### Tâches à réaliser
1 – D'après l'article sur l'Autorité polynésienne de la concurrence, en quelle année cette autorité a-t-elle été créée ?
2 – Poursuivez l'article sur l'Autorité polynésienne de la concurrence à partir de l'endroit où il s'arrête.

### Extrait du texte
Tahiti Infos

L'APC face aux défis de l'insularité


Crédit photo : Anne-Laure Guffroy.
Crédit photo : Anne-Laure Guffroy.
 
Tahiti, le 31 mai 2023 – Lors d'une interview donnée à la revue européenne Concurrences, la présidente de l'Autorité polynésienne de la concurrence, Johanne Peyre, a soulevé les difficultés et les défis pour faire appliquer une politique de marché concurrentielle dans un petit territoire insulaire comme la Polynésie.
 
C'est dans l'objectif d'élargir la liberté économique au fenua et éviter les monopoles et oligopoles qui obstruent la concurrence du marché, et par conséquent lutter contre la vie chère, que l'Autorité polynésienne de la concurrence (APC) a été créée en 2015. À sa tête depuis trois années, Johanne Peyre s'est épanchée dans une interview donnée le 1er mai dernier à la revue européenne Concurrences, sur les difficultés et les défis que représente l'application d'une politique de concurrence dans un territoire aussi petit et isolé économiquement que la Polynésie, par une autorité aussi jeune que l'APC.
 
En effet, dans les territoires insulaires aussi petits que le fenua (bien que le pays soit étendu géographiquement parlant), le degré de concentration du marché est un phénomène courant. C’est-à-dire que seul un petit nombre d'acteurs économiques peut opérer efficacement, contrôlant donc une grande partie de l'économie locale, et fixe un prix où la marge commerciale est souvent très importante. “Les opérateurs historiques font souvent valoir qu'il n'y a pas de place que pour un seul ou un nombre très limité d'acteurs. Nombre d'entre eux utilisent cet argument pour obtenir une protection réglementaire”, a déclaré Johanne Peyre à la revue européenne.
 
Si lors de ces premières années – jusqu'au départ houleux de son premier président, Jacques Mérot, au terme d'une procédure disciplinaire – l'APC a été sous le feu de la chambre territoriale des comptes, qui jugeait l'activité de l'autorité “faiblarde”, de nombreuses actions ont tout de même été menées à terme. Comme notamment l'arrivée de nouveaux opérateurs téléphoniques, qui a entraîné une réduction des prix.
 
“La concurrence peut exister”

### Données fournies
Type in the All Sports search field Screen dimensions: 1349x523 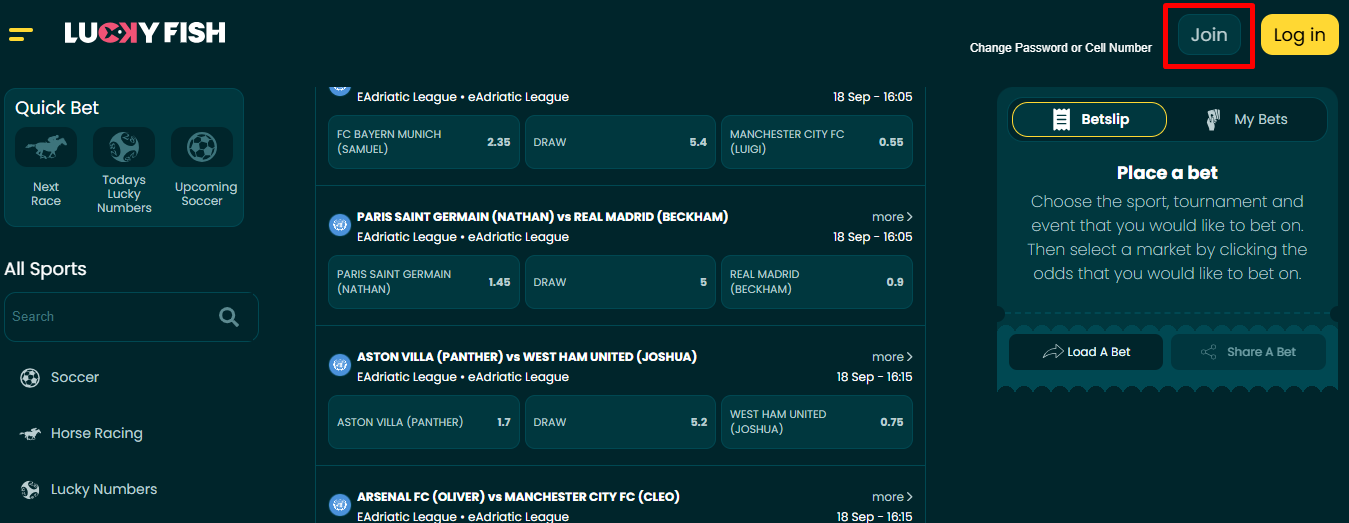click(x=110, y=317)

### Les réponses
1 – En 2015.

2 –
“Une concurrence loyale entraîne une baisse des prix dans de nombreux secteurs”, a assuré la présidente de l'APC. “La concurrence peut exister, et elle est même nécessaire dans les économies insulaires où le coût de la vie est plus élevé qu'ailleurs. Sans être la solution à tout, cette ouverture contribue à la baisse des prix et à l'adoption de principes concurrentiels essentiels.” En effet, au fenua, la vie est 40% plus chère qu'en métropole.
 
Mais si la concurrence peut exister, faire appliquer les principes de droit à la concurrence dans les territoires insulaires peut vite se révéler un véritable casse-tête, tant la moindre erreur peut avoir des conséquences rapides et considérables sur les consommateurs. “Il convient d'être prudent. Il s'agit d'une gestion au cas par cas, où la moindre erreur d'appréciation peut avoir un impact fort et à long terme sur la structure de l'économie polynésienne”, a expliqué Johanne Peyre lors de cette interview. “Les conséquences de la création ou du renforcement d'une position dominante sont difficilement réparables, sans compter les conséquences économiques et les dommages subis par les concurrents, tout ça en impactant les consommateurs.” La présidente de l'APC a également ajouté que le développement des entreprises ne devait se faire au détriment de l'environnement. “Il faut constamment essayer de trouver le bon équilibre.” Créer cet équilibre est donc l'un des principaux défis de l'APC.
 
Johanne Peyre a aussi insisté sur les avantages et les exonérations fiscales, qui sont, selon elle, un frein à la concurrence. En effet, ceux-ci profiteraient aux acteurs puissants déjà en place, limitant par la même occasion l'arrivée de nouveaux entrants locaux ou étrangers. “Les restrictions sur les investissements directs venant de l'étranger et les règles sanitaires (étiquetage en français obligatoire, normes de l'Union européenne, NDLR) ont des effets anticoncurrentiels. Les prix élevés des produits qui en résultent découragent la concurrence. De plus, la taxe de développement local est très pénalisante, car en décourageant et en interdisant l'importation de certains produits, elle favorise la création d'une rente pour les entreprises locales, plutôt que de favoriser une concurrence par le mérite. Tout ça n'incite pas les acteurs locaux à innover ou à maîtriser leur production.”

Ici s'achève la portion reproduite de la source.